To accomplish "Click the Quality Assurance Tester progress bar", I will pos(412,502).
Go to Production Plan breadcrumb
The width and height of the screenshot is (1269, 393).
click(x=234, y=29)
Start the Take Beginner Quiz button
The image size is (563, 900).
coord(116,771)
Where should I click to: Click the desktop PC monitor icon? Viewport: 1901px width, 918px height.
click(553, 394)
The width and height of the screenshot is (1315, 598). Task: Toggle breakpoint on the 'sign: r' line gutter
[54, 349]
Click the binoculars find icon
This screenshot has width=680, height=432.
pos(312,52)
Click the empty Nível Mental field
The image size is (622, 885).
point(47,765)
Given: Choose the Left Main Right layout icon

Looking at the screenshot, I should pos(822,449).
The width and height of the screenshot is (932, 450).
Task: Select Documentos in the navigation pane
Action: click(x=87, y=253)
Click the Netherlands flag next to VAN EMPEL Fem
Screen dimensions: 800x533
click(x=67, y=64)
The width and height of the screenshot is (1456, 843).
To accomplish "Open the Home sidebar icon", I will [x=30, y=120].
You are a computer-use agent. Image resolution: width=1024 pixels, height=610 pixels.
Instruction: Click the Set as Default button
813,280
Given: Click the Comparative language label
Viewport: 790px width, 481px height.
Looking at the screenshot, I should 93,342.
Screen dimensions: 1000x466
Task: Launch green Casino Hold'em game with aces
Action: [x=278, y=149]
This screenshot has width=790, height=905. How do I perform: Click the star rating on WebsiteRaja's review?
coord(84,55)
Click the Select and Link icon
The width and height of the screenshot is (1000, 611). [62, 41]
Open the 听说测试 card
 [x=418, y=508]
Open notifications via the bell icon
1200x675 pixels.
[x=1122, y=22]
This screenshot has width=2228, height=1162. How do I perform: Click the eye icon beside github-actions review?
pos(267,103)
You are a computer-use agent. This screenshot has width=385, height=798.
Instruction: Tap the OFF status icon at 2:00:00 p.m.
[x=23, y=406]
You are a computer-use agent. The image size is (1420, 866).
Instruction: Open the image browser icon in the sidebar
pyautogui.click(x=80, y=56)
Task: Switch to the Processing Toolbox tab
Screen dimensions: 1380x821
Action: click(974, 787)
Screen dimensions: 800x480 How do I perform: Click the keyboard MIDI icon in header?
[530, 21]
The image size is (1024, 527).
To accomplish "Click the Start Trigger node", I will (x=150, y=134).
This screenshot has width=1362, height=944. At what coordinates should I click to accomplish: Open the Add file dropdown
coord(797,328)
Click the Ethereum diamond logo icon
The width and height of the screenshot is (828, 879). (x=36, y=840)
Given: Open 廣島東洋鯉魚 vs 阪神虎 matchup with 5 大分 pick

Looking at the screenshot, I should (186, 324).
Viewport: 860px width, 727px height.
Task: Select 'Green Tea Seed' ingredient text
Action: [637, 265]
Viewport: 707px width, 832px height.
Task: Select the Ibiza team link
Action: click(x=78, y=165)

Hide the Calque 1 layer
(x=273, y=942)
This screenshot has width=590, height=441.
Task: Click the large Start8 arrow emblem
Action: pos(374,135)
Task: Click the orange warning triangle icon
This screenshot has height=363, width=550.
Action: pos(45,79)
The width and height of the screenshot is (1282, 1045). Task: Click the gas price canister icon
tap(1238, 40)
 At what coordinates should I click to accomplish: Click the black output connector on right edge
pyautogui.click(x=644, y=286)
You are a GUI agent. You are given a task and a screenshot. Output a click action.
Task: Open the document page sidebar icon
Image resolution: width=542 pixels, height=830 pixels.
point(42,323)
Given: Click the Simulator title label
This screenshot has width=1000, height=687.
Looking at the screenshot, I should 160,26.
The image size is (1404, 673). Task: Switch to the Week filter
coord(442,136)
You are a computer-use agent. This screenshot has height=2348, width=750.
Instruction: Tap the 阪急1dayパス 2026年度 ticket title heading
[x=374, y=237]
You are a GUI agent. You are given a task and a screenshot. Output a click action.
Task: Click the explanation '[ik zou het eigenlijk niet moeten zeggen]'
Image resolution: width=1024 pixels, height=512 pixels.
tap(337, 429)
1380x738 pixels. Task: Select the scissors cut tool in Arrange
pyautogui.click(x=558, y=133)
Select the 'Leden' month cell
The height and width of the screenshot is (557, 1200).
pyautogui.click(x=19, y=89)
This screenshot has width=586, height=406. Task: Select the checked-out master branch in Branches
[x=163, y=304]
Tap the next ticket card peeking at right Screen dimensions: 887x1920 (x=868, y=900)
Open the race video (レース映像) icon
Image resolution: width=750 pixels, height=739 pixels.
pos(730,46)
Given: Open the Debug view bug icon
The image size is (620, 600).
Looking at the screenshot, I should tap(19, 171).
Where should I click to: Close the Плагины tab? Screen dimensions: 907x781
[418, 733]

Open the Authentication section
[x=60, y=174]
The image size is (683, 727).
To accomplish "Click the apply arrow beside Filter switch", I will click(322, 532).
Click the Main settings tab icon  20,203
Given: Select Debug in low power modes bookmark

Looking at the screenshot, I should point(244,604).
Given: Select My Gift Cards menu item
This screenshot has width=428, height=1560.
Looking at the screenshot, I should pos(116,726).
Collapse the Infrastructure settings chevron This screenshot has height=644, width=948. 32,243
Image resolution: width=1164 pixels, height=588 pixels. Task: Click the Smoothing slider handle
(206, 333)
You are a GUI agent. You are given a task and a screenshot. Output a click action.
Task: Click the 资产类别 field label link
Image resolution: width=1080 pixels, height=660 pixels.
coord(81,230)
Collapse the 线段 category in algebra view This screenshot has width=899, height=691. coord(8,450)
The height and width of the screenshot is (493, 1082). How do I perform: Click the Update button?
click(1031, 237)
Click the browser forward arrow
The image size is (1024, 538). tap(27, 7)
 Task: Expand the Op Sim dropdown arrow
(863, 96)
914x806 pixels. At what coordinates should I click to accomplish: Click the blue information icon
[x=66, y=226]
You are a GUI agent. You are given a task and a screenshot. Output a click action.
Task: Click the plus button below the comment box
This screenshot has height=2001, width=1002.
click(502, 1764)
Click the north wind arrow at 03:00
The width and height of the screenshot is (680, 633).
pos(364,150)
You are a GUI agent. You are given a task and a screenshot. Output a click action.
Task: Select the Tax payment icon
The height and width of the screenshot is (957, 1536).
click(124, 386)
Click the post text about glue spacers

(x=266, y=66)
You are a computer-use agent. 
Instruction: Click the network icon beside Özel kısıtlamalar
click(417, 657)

# Work task
All records are to be retyped precisely.

# Answer section
To accomplish "Click the Quality Assurance Tester progress bar", I will pos(412,502).
Go to Production Plan breadcrumb
The width and height of the screenshot is (1269, 393).
click(x=234, y=29)
Start the Take Beginner Quiz button
The image size is (563, 900).
coord(116,771)
Where should I click to: Click the desktop PC monitor icon? Viewport: 1901px width, 918px height.
click(553, 394)
The width and height of the screenshot is (1315, 598). Task: Toggle breakpoint on the 'sign: r' line gutter
[54, 349]
Click the binoculars find icon
This screenshot has width=680, height=432.
pos(312,52)
Click the empty Nível Mental field
The image size is (622, 885).
point(47,765)
Given: Choose the Left Main Right layout icon

Looking at the screenshot, I should pos(822,449).
The width and height of the screenshot is (932, 450).
Task: Select Documentos in the navigation pane
Action: click(x=87, y=253)
Click the Netherlands flag next to VAN EMPEL Fem
Screen dimensions: 800x533
click(x=67, y=64)
The width and height of the screenshot is (1456, 843).
To accomplish "Open the Home sidebar icon", I will [x=30, y=120].
You are a computer-use agent. Image resolution: width=1024 pixels, height=610 pixels.
Instruction: Click the Set as Default button
813,280
Given: Click the Comparative language label
Viewport: 790px width, 481px height.
Looking at the screenshot, I should 93,342.
Screen dimensions: 1000x466
Task: Launch green Casino Hold'em game with aces
Action: [x=278, y=149]
This screenshot has width=790, height=905. How do I perform: Click the star rating on WebsiteRaja's review?
coord(84,55)
Click the Select and Link icon
The width and height of the screenshot is (1000, 611). [62, 41]
Open the 听说测试 card
 [x=418, y=508]
Open notifications via the bell icon
1200x675 pixels.
[x=1122, y=22]
This screenshot has width=2228, height=1162. How do I perform: Click the eye icon beside github-actions review?
pos(267,103)
You are a computer-use agent. This screenshot has width=385, height=798.
Instruction: Tap the OFF status icon at 2:00:00 p.m.
[x=23, y=406]
You are a computer-use agent. The image size is (1420, 866).
Instruction: Open the image browser icon in the sidebar
pyautogui.click(x=80, y=56)
Task: Switch to the Processing Toolbox tab
Screen dimensions: 1380x821
Action: click(974, 787)
Screen dimensions: 800x480 How do I perform: Click the keyboard MIDI icon in header?
[530, 21]
The image size is (1024, 527).
To accomplish "Click the Start Trigger node", I will (x=150, y=134).
This screenshot has width=1362, height=944. At what coordinates should I click to accomplish: Open the Add file dropdown
coord(797,328)
Click the Ethereum diamond logo icon
The width and height of the screenshot is (828, 879). (x=36, y=840)
Given: Open 廣島東洋鯉魚 vs 阪神虎 matchup with 5 大分 pick

Looking at the screenshot, I should (186, 324).
Viewport: 860px width, 727px height.
Task: Select 'Green Tea Seed' ingredient text
Action: [637, 265]
Viewport: 707px width, 832px height.
Task: Select the Ibiza team link
Action: click(x=78, y=165)

Hide the Calque 1 layer
(x=273, y=942)
This screenshot has width=590, height=441.
Task: Click the large Start8 arrow emblem
Action: pos(374,135)
Task: Click the orange warning triangle icon
This screenshot has height=363, width=550.
Action: pos(45,79)
The width and height of the screenshot is (1282, 1045). Task: Click the gas price canister icon
tap(1238, 40)
 At what coordinates should I click to accomplish: Click the black output connector on right edge
pyautogui.click(x=644, y=286)
You are a GUI agent. You are given a task and a screenshot. Output a click action.
Task: Open the document page sidebar icon
Image resolution: width=542 pixels, height=830 pixels.
point(42,323)
Given: Click the Simulator title label
This screenshot has width=1000, height=687.
Looking at the screenshot, I should 160,26.
The image size is (1404, 673). Task: Switch to the Week filter
coord(442,136)
You are a computer-use agent. This screenshot has height=2348, width=750.
Instruction: Tap the 阪急1dayパス 2026年度 ticket title heading
[x=374, y=237]
You are a GUI agent. You are given a task and a screenshot. Output a click action.
Task: Click the explanation '[ik zou het eigenlijk niet moeten zeggen]'
Image resolution: width=1024 pixels, height=512 pixels.
tap(337, 429)
1380x738 pixels. Task: Select the scissors cut tool in Arrange
pyautogui.click(x=558, y=133)
Select the 'Leden' month cell
The height and width of the screenshot is (557, 1200).
pyautogui.click(x=19, y=89)
This screenshot has width=586, height=406. Task: Select the checked-out master branch in Branches
[x=163, y=304]
Tap the next ticket card peeking at right Screen dimensions: 887x1920 (x=868, y=900)
Open the race video (レース映像) icon
Image resolution: width=750 pixels, height=739 pixels.
pos(730,46)
Given: Open the Debug view bug icon
The image size is (620, 600).
Looking at the screenshot, I should tap(19, 171).
Where should I click to: Close the Плагины tab? Screen dimensions: 907x781
[418, 733]

Open the Authentication section
[x=60, y=174]
The image size is (683, 727).
To accomplish "Click the apply arrow beside Filter switch", I will click(322, 532).
Click the Main settings tab icon  20,203
Given: Select Debug in low power modes bookmark

Looking at the screenshot, I should point(244,604).
Given: Select My Gift Cards menu item
This screenshot has width=428, height=1560.
Looking at the screenshot, I should pos(116,726).
Collapse the Infrastructure settings chevron This screenshot has height=644, width=948. 32,243
Image resolution: width=1164 pixels, height=588 pixels. Task: Click the Smoothing slider handle
(206, 333)
You are a GUI agent. You are given a task and a screenshot. Output a click action.
Task: Click the 资产类别 field label link
Image resolution: width=1080 pixels, height=660 pixels.
coord(81,230)
Collapse the 线段 category in algebra view This screenshot has width=899, height=691. coord(8,450)
The height and width of the screenshot is (493, 1082). How do I perform: Click the Update button?
click(1031, 237)
Click the browser forward arrow
The image size is (1024, 538). tap(27, 7)
 Task: Expand the Op Sim dropdown arrow
(863, 96)
914x806 pixels. At what coordinates should I click to accomplish: Click the blue information icon
[x=66, y=226]
You are a GUI agent. You are given a task and a screenshot. Output a click action.
Task: Click the plus button below the comment box
This screenshot has height=2001, width=1002.
click(502, 1764)
Click the north wind arrow at 03:00
The width and height of the screenshot is (680, 633).
pos(364,150)
You are a GUI agent. You are given a task and a screenshot. Output a click action.
Task: Select the Tax payment icon
The height and width of the screenshot is (957, 1536).
click(124, 386)
Click the post text about glue spacers

(x=266, y=66)
You are a computer-use agent. 
Instruction: Click the network icon beside Özel kısıtlamalar
click(417, 657)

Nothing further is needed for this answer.